Ten years ago, after I got back from Burning Man 2013, I had a eureka moment and realized how I could make my kids’ book really work. This was just after I was squeezed out of my last corporate job, doing game design at Amazon. At this point, I had been working on Grandmother Fish for almost 15 years, and in fact I had stalled on it. With Grandmother Fish on hold, my then-current project was a book about the historical Jesus and the ways that we are living in a world that he made. 

As it happened, I was soaking in my hot tub in a highly relaxed state, thinking about the earliest sorts of language. I had been reading The Symbolic Species by Terence Deacon, which lays out how language might have developed (unconvincingly, I might say). It occurred to me that in primeval times a wise elder might have mimcked the actions of an animal in order to convey information about it, and then it hit me that in Grandmother Fish the kids should mimic the “grandmothers.” I shook all over, and I knew that I had the secret of getting the book to work, only better than I’d originally imagined. 
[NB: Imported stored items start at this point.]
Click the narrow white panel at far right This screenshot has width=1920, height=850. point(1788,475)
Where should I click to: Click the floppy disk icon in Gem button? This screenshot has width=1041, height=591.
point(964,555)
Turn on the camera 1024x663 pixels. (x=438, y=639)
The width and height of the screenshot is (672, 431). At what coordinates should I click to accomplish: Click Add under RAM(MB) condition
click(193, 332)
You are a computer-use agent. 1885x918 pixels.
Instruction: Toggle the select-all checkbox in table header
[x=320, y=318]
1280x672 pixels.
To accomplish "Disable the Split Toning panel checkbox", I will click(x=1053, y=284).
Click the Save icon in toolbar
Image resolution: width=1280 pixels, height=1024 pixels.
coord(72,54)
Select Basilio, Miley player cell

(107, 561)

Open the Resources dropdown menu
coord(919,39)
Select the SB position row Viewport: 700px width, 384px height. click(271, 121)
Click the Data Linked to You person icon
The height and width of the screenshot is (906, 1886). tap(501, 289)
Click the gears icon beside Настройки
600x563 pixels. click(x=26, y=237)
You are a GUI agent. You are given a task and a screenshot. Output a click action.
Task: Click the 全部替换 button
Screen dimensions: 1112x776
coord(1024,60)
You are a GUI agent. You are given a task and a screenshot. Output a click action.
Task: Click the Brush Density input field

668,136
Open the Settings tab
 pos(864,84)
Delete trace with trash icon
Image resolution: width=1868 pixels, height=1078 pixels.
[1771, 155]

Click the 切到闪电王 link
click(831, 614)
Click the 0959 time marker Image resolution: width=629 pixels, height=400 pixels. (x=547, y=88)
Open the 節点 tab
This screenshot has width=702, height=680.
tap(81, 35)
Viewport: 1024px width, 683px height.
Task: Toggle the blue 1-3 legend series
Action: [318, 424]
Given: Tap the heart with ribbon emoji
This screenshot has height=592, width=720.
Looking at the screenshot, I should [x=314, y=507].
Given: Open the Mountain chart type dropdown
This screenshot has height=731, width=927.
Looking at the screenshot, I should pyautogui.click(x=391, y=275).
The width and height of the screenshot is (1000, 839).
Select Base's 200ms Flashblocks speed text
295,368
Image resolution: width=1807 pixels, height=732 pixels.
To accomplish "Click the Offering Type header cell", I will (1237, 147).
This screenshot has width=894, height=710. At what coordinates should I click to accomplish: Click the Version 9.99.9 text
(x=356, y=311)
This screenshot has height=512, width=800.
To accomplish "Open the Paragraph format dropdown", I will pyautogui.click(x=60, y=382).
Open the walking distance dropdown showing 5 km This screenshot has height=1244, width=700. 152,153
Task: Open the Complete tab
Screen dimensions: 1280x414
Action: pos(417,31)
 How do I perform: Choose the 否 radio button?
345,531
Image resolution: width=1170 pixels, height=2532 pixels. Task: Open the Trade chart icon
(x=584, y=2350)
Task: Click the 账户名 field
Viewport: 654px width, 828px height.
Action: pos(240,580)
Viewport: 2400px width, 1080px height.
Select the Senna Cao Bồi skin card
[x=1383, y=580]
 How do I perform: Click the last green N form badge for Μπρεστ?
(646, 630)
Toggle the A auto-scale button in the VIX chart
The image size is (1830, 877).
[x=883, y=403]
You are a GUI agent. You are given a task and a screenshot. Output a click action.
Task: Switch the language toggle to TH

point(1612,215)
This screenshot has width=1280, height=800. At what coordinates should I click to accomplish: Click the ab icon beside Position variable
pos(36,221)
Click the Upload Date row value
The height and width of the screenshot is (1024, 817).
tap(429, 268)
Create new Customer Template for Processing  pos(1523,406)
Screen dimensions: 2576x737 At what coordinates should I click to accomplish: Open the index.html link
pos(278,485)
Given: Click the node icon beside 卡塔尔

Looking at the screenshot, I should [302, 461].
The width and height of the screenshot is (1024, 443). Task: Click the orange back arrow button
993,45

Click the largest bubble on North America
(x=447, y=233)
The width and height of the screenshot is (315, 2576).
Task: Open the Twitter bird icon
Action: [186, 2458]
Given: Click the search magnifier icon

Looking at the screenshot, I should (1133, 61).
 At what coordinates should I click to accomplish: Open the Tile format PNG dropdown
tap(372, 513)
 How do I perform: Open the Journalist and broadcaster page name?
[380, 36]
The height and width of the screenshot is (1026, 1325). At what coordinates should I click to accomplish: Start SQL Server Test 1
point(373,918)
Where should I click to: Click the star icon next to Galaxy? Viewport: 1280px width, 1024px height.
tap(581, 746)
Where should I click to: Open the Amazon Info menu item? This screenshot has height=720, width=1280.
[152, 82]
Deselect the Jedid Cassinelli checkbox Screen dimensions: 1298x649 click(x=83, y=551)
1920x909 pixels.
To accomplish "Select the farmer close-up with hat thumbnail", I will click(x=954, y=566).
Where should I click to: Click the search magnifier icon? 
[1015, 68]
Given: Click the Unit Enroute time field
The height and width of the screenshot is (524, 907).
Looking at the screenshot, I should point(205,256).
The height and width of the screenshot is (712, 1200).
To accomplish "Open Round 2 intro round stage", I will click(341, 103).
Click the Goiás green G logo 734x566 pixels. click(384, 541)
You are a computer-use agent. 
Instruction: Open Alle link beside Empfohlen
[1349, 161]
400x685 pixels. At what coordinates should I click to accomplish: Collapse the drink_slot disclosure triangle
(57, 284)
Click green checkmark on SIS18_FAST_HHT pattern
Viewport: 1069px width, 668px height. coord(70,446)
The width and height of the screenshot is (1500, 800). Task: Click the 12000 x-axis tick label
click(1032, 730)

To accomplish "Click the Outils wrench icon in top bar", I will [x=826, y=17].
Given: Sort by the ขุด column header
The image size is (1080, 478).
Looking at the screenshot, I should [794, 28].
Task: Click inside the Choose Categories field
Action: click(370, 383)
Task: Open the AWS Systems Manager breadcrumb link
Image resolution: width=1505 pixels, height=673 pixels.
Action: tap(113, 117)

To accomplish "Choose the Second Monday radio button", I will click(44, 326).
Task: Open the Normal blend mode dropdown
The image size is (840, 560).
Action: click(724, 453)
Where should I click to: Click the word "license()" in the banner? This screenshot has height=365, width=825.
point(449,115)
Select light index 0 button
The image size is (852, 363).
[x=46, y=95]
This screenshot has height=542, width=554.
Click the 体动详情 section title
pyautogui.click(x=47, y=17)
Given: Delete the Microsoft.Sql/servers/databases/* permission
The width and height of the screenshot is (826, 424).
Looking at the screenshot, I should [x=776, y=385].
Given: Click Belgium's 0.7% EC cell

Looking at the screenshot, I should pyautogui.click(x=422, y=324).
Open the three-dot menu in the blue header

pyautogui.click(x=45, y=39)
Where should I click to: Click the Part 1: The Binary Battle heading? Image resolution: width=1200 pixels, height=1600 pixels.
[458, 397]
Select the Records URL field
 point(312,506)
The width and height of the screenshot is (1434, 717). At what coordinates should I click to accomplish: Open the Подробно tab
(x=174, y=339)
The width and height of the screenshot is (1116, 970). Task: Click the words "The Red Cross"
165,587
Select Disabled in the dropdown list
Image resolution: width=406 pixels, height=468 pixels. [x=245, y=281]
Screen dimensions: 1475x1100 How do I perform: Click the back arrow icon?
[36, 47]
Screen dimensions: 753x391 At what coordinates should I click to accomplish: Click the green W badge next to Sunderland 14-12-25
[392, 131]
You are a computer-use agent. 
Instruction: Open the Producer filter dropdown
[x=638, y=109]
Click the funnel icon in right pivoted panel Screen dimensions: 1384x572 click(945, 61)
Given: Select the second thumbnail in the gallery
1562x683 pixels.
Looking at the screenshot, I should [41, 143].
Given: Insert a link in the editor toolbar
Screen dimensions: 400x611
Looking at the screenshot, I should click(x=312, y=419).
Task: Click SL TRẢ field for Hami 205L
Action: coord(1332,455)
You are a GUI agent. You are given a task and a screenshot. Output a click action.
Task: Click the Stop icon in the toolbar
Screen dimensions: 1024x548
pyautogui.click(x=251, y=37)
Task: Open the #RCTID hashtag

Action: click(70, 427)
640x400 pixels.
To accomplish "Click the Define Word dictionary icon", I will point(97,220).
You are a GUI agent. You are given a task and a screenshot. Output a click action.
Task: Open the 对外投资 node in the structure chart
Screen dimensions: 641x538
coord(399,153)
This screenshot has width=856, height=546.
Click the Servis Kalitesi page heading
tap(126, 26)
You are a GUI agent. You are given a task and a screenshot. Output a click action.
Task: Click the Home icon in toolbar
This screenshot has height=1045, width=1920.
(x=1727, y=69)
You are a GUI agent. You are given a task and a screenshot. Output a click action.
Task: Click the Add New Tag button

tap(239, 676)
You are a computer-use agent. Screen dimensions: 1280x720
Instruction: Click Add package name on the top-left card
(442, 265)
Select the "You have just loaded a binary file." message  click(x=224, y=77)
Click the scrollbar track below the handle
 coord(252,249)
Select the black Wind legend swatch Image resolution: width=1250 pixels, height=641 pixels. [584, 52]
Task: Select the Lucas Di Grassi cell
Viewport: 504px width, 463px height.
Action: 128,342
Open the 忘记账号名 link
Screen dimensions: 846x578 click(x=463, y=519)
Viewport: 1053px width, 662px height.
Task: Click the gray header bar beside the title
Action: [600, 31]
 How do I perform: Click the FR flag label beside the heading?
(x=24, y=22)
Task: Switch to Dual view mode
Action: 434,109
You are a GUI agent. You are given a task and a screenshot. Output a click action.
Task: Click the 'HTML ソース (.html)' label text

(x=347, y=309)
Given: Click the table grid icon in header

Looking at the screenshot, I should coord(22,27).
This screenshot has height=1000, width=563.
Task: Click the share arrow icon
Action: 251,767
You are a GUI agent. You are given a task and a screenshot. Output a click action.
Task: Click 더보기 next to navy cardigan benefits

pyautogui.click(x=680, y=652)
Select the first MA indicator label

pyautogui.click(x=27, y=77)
Up until this point, the book had called the child’s attention to anatomy, such as “Great-Great-Great-Grandma Fish had bones.” With the switch from nouns to verbs, “bones” got changed into “wiggling” and “chomping.” Verbs are better than nouns: they’re more fun, they engage preverbal kids better, and they’re more memorable. A mother of two autistic kids tells me that Grandmother Fish a great book for them.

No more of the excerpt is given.